§ **PASSAGE PROVIDED**:
Effect of steeping temperature on antioxidant and inhibitory activities of green tea extracts against α-amylase, α-glucosidase and intestinal glucose uptake.

The objective of the present study was to evaluate the effect of steeping temperature on the biological activities of green tea, including the 1,1-diphenyl-2-picrylhydrazyl (DPPH) radical-scavenging capacity, α-glucosidase and α-amylase inhibitory activities, and glucose uptake inhibitory activity in Caco-2 cells. Results showed that, with increasing extraction temperature, the polyphenol content increased, which contributed to enhance antioxidant activity and inhibitory effects on α-glucosidase and α-amylase. Green tea steeped at 100°C showed the highest DPPH radical-scavenging activity and inhibitory effects on α-glucosidase and α-amylase activities with EC50 or IC50 values of 6.15µg/mL, 0.09mg/mL, and 6.31mg/mL, respectively. However, the inhibitory potential on glucose uptake did not show an upward trend with increasing extraction temperature. Green tea steeped at 60°C had significantly stronger glucose uptake inhibitory activity (p<0.05). The integrated data suggested that steeping temperature should be considered when evaluating the biological activities of green tea.

§ **DESCRIPTION OF THE TASK**: According to the abstract, at what steeping temperature did green tea show significantly stronger glucose uptake inhibitory activity? The material that comes next is separate from the abstract.

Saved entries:
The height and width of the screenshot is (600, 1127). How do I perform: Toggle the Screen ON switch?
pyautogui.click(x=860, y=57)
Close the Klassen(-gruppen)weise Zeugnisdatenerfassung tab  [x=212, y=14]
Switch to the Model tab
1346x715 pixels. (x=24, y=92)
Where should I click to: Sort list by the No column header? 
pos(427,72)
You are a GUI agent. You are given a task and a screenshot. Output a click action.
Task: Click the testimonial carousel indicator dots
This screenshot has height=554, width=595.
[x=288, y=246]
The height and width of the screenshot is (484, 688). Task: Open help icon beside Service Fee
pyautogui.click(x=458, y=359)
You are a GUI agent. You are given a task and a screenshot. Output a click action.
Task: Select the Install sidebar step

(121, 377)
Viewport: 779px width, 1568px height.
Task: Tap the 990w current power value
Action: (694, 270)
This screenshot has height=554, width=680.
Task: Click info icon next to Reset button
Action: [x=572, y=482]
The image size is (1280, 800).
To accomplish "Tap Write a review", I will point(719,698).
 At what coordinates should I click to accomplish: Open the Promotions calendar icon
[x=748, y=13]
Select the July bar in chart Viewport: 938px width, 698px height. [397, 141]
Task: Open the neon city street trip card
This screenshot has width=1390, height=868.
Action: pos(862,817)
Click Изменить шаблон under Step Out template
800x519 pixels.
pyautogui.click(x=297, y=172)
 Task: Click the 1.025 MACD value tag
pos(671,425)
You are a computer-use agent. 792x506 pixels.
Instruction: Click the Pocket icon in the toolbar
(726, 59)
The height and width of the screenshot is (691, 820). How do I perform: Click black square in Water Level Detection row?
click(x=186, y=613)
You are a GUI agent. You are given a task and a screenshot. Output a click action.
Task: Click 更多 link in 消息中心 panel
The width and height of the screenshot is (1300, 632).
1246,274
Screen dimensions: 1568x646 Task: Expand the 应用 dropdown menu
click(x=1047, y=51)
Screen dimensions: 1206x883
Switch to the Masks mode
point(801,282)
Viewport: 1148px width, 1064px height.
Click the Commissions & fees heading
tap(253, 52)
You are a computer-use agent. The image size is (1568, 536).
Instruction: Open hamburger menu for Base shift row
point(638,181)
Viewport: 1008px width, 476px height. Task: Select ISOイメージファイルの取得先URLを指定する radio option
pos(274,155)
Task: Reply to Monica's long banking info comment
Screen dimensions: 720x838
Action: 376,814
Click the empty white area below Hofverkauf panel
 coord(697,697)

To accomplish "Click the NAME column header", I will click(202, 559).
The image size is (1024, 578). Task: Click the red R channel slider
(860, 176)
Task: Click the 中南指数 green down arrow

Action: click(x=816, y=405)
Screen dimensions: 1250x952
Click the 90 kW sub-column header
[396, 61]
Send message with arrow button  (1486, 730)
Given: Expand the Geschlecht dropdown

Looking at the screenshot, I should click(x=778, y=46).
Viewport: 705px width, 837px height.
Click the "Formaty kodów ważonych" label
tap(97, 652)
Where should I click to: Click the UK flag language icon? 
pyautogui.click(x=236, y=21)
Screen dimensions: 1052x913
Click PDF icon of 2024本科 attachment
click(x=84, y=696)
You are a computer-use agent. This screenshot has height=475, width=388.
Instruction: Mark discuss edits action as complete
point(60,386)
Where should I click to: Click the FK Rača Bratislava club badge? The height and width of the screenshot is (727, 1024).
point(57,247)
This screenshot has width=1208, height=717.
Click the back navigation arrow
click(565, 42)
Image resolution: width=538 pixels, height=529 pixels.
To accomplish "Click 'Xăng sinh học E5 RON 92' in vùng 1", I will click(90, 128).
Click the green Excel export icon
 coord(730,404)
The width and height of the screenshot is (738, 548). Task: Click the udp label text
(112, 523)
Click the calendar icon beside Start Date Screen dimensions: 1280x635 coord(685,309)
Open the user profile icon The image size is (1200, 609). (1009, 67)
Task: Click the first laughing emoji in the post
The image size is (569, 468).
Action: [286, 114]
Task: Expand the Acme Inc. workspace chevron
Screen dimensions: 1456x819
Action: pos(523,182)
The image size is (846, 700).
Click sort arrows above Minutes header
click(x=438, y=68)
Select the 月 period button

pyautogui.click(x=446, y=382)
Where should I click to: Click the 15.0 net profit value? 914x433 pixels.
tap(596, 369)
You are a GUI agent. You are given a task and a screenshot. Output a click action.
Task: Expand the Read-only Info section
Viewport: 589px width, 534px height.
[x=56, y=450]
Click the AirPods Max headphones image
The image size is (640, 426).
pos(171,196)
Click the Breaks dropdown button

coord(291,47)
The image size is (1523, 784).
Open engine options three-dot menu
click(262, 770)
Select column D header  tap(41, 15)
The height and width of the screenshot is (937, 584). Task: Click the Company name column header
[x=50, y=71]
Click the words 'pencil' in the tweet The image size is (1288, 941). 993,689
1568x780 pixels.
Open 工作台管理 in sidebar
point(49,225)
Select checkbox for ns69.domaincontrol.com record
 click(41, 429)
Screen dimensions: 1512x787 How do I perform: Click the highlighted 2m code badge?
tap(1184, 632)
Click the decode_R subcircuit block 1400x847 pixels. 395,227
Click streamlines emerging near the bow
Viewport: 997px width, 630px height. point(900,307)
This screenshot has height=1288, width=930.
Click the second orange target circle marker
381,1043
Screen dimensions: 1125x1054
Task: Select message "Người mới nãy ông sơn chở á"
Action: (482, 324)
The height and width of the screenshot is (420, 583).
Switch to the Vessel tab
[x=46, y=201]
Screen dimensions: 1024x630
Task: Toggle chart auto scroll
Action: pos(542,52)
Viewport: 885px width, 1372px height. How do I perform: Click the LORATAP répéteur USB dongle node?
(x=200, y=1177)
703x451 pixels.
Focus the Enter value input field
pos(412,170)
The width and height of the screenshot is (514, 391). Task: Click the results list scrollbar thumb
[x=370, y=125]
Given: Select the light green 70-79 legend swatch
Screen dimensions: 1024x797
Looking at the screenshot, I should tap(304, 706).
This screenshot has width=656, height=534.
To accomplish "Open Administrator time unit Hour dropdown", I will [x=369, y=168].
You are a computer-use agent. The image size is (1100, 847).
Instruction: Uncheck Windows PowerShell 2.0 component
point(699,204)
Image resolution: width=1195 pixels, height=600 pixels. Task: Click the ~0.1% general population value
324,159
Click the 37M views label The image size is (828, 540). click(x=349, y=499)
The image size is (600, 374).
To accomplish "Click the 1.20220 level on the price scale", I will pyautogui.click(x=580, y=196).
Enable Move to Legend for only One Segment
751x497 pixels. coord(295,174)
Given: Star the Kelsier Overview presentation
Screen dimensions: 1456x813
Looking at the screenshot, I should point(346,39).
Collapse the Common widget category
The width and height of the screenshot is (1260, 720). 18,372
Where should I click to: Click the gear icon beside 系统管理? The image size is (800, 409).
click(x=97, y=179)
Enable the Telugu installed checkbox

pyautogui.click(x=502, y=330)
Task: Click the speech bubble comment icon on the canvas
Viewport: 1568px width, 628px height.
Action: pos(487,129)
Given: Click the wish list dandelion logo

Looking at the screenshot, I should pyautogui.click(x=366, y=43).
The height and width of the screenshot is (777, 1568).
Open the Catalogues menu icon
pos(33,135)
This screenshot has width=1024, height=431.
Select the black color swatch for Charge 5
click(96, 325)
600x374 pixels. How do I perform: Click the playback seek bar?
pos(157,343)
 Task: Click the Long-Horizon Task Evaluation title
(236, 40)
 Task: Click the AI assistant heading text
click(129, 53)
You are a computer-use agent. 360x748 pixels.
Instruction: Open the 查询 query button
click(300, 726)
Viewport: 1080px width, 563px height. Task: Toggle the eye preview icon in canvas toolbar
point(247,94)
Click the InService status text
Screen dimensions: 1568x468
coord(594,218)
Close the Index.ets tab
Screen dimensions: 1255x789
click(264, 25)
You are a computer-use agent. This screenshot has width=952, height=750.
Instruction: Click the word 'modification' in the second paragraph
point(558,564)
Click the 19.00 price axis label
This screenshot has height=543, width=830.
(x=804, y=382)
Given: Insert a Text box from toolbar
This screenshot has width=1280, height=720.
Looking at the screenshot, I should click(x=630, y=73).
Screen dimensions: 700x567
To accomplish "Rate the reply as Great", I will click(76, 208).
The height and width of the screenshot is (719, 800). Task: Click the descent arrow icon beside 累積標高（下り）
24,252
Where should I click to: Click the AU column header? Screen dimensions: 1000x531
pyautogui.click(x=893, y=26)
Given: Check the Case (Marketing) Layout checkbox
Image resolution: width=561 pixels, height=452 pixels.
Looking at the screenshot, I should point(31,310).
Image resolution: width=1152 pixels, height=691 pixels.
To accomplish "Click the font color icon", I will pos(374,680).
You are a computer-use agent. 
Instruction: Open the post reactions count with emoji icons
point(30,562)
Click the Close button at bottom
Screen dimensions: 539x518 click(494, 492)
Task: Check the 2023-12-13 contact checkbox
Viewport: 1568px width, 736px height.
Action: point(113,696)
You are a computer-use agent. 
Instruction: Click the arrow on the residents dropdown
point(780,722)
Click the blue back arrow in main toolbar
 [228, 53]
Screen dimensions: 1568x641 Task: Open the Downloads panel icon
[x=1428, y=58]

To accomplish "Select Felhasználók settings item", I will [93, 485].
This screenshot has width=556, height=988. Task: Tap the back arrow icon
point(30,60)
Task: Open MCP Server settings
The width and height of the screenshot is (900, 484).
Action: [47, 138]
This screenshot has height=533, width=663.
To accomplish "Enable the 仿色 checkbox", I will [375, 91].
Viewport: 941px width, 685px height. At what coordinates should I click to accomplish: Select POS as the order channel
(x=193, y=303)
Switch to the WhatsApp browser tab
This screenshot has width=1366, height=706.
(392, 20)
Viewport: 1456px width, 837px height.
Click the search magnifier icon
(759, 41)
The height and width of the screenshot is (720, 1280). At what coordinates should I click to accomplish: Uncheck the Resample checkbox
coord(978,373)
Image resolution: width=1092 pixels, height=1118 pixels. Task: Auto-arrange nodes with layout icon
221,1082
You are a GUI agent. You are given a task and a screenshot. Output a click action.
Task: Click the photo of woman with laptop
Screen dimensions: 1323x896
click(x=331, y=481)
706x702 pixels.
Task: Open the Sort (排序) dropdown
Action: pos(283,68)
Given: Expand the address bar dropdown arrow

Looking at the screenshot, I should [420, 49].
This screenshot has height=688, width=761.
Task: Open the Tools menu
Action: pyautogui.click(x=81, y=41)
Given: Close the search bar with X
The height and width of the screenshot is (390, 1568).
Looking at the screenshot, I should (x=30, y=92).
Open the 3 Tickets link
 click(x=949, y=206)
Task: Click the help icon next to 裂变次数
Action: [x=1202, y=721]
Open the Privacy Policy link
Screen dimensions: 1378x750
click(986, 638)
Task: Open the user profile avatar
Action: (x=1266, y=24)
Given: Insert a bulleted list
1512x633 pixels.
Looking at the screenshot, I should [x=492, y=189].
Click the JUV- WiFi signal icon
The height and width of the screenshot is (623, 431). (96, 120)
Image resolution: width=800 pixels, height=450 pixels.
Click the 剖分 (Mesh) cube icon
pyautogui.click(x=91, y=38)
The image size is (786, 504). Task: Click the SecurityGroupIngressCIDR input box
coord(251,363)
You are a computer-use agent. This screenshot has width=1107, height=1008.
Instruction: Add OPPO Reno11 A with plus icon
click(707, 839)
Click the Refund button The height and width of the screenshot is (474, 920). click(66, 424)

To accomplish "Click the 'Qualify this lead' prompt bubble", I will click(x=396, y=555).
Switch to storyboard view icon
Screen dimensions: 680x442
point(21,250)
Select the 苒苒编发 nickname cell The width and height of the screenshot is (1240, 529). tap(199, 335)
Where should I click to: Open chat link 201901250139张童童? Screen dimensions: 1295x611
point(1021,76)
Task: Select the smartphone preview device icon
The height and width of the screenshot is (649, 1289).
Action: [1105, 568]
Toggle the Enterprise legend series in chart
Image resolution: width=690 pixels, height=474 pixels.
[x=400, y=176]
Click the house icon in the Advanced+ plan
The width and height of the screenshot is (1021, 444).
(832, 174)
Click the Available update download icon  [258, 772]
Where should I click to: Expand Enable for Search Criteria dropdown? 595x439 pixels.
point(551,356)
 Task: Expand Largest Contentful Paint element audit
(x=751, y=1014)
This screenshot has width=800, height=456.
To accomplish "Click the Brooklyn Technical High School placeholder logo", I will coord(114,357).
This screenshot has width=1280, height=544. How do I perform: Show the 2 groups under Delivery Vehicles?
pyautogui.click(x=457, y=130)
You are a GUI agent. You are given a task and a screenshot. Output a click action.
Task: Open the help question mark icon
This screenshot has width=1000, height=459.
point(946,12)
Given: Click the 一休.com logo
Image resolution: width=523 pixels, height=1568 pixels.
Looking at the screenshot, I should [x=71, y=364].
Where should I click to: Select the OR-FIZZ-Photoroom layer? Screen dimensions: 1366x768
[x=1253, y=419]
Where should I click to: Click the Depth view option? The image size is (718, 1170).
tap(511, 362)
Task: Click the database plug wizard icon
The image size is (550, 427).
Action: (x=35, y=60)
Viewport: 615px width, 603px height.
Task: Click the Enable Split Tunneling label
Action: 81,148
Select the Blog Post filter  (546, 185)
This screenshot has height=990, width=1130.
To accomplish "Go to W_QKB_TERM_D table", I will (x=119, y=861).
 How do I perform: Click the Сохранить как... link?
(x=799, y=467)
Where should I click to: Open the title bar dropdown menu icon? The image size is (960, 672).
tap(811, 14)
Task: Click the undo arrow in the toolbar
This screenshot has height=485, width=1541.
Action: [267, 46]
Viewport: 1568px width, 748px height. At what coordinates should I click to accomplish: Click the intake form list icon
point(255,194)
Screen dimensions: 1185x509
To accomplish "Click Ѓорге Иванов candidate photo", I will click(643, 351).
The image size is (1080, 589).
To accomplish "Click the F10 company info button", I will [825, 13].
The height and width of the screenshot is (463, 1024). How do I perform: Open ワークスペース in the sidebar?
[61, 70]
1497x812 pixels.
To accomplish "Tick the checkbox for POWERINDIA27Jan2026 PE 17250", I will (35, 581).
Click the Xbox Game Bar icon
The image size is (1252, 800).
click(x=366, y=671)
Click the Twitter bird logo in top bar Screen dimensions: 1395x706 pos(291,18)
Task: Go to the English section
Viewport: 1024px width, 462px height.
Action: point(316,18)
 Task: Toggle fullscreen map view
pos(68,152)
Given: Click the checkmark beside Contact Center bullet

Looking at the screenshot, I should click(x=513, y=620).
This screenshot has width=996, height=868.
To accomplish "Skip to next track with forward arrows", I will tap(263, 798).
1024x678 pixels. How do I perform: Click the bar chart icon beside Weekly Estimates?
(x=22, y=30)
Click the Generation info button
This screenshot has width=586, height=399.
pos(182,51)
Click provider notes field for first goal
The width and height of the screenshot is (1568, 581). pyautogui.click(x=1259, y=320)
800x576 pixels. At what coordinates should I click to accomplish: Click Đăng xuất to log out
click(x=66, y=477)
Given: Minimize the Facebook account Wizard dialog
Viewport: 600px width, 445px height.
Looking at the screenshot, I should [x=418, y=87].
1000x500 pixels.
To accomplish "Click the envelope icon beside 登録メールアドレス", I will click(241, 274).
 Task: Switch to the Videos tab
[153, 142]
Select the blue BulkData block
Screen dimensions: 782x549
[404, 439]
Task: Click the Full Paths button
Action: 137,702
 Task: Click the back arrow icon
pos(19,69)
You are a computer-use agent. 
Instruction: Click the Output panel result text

§ **FINAL ANSWER**: 60°C